Saiu ligeiramente excitada. A velha ali sentada esperando não poderia supor nada. Inclusive, durante a conversa com a garçonete, vez ou outra, mirava outra coisa que não ela. Provavelmente, concluiu, já não enxergava muito bem. Era diabética, coitada.

No balcão da cozinha, sobre as migalhas de um pão qualquer, posicionou um pequeno pires branco. Louça branca. Adorava. Abriu um pote tampado em alumínio. Retirou com a mão mesmo uma trufa. O chocolate por fora segurando aquele íntimo. Doce. Um garfo. Um guardanapo. Voltou à velha.

Aqui está, senhora. A sua trufa.
É de chocolate?
Dietética.
Deixa eu provar isso.
É claro, aqui está.

A velha meio trêmula apanhou com as mãos sujas de rua a trufa e a lançou para dentro de sua boca. Meio babada, boca de velha já toda desgastada. Ela ali olhando permaneceu solicitada. Sem mover o olhar nem os pés travada no seu dever. Eu quero ver. Quero ver.

Mastigou. Mastigou. Ela esperou. Paciente. A velha movimentou os olhos de uma maneira diferente. Ela ali continuou olhando. Sem culpa. Sem abandono.

Gostou, senhora?
É doce.
Sim.

A velha entre pensar a afirmação da garçonete e assimilar o enjôo do corpo. A velha ali entre o nublar dos olhos e a velocidade do sangue dentro das veias provocando-lhe um transtorno. A garçonete se retirou, deixando apenas o guardanapo sobre a mesa.

Deixou o pires sobre a bancada da cozinha. Devolveu o garfo sequer usado para dentro do cesto. Atravessou a cozinha e abriu a porta que dava para o beco. Para o ar. Encostou-se na parede e olhou o céu. Era mais prédio do que céu, é verdade. Ali naquele beco, ela respirava o poder do seu amor. O incrível poder que sentia - detinha em si - doando-se assim a qualquer um que ali a chamasse.

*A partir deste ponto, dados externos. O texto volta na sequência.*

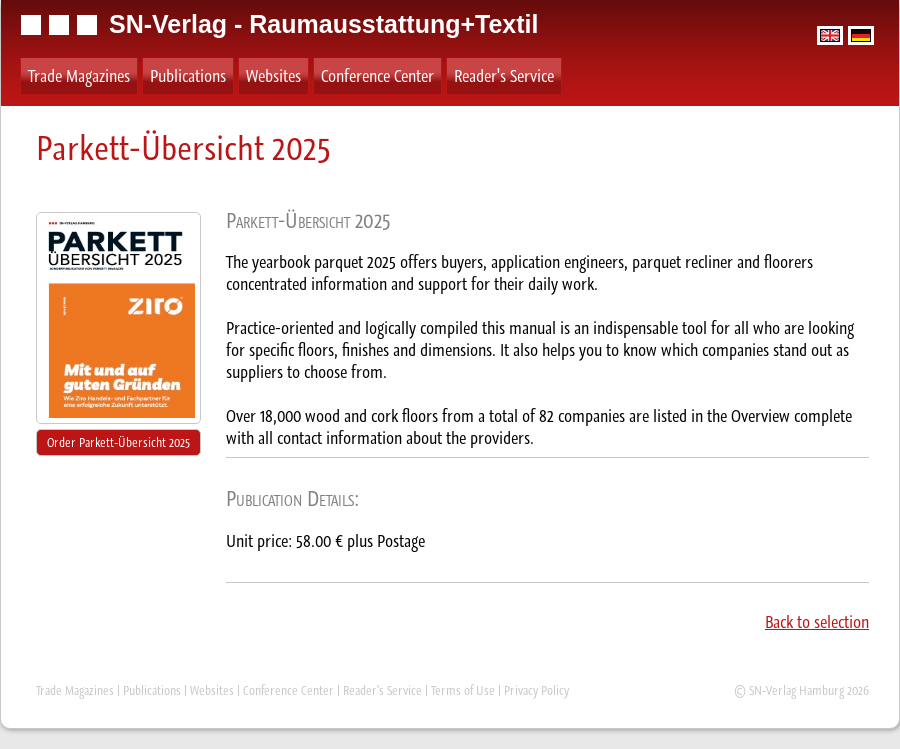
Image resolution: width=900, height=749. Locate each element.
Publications (188, 76)
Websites (273, 76)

Voltou. A mesa vazia. Do outro lado, porém, um homem de mãos grossas sinalizava a sua atenção. Foi até ele. Sentindo-se clamada. Parou. Ouviu o barulho brusco da porta sendo empurrada. Eram as duas meninas que de novo ali voltavam. As duas outra vez e aquele homem ali. Parado. Diante dela, necessitado.

Sentiu-se clamada, excessivamente clamada. Como nunca havia sido antes.